A domestic violence restraining order is a court order that protects a person from being hurt or threatened by an abusive spouse or intimate partner. These orders restrict an abusive partner from harming, harassing, or contacting the other partner. Domestic violence restraining orders may be similar or identical to protection orders, depending on the state.
Facts about domestic violence restraining orders
A domestic violence restraining order can be very detailed about what a perpetrator can and can't do. It can restrain further acts of domestic violence and prohibit the perpetrator from entering the victim's residence, workplace, or any other location the victim specifies. It can restrain contact with the victim and the victim's family in person or by phone. If children are involved, a restraining order may grant custody to the victim and order that visitation with the perpetrator be supervised.

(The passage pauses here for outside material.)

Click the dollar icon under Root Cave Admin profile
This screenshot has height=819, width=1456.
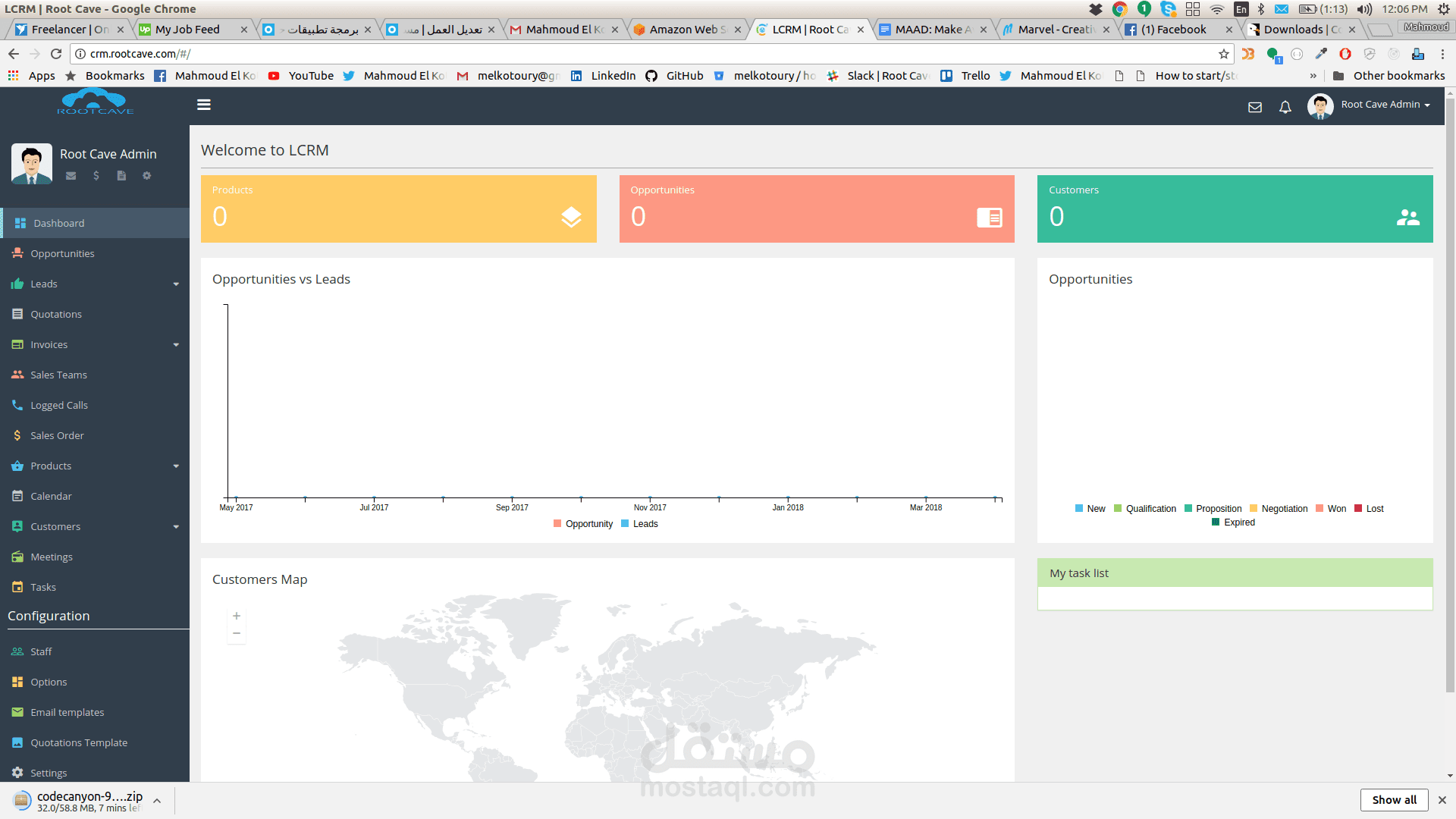(x=96, y=175)
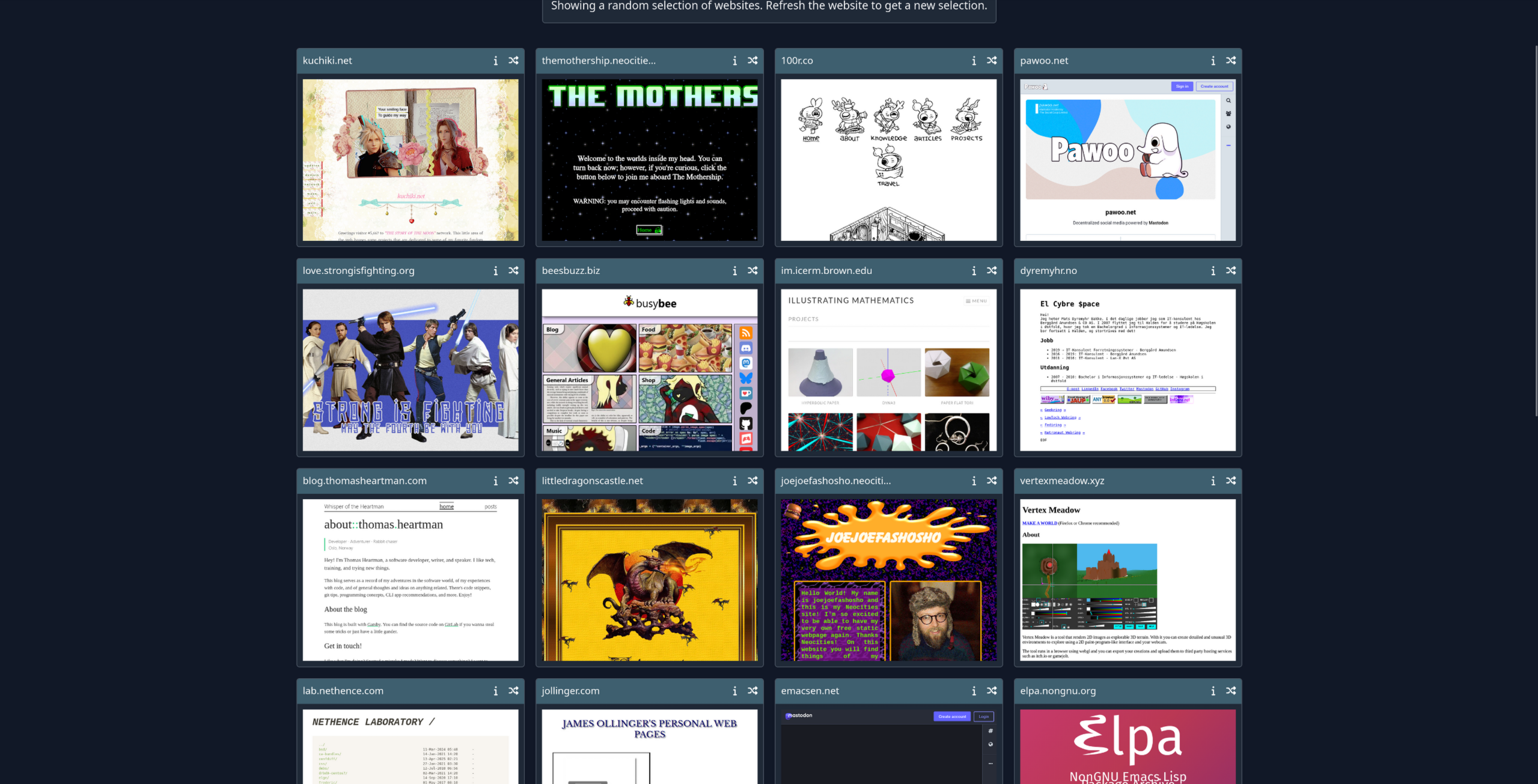Open the themothership.neocities preview thumbnail

[649, 160]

Other items in a restraining order may require the perpetrator to participate in a domestic violence treatment program, pay the victim's court fees and medical bills, allow use of a family car, and anything else that may help protect the victim.
If you seek a domestic violence restraining order
The process of getting a restraining order varies from state to state. However, these are the general steps:
1) Petition the court for a restraining order. This usually requires completing forms and filing them with a court clerk. There is no cost to file, and you don't need a lawyer.
2) Get a temporary order. This happens if the judge agrees you are in immediate danger.
3) The sheriff notifies the perpetrator. The perpetrator has a right to attend the hearing and testify.
4) Attend a hearing. You can choose to bring a lawyer with you.
5) The court approves or rejects the order. If the perpetrator doesn't show up at court, the judge may extend the temporary order or enter a final order if there is proof the perpetrator was notified of the proceedings. The order will specify how long it lasts.
6) Keep a copy of the order with you at all times. This will help police understand your situation if there are violations.
If a domestic violence restraining order is violated
Violations of a domestic violence restraining order are punishable by law. This includes any violations occurring in any jurisdiction across the nation. Depending on the circumstances and the state, violations can be a misdemeanor (or felony, in extreme cases) or contempt of court. In Washington State, if a person subject to a restraining order threatens or is violent toward the victim, the person will be arrested and charged with a gross misdemeanor.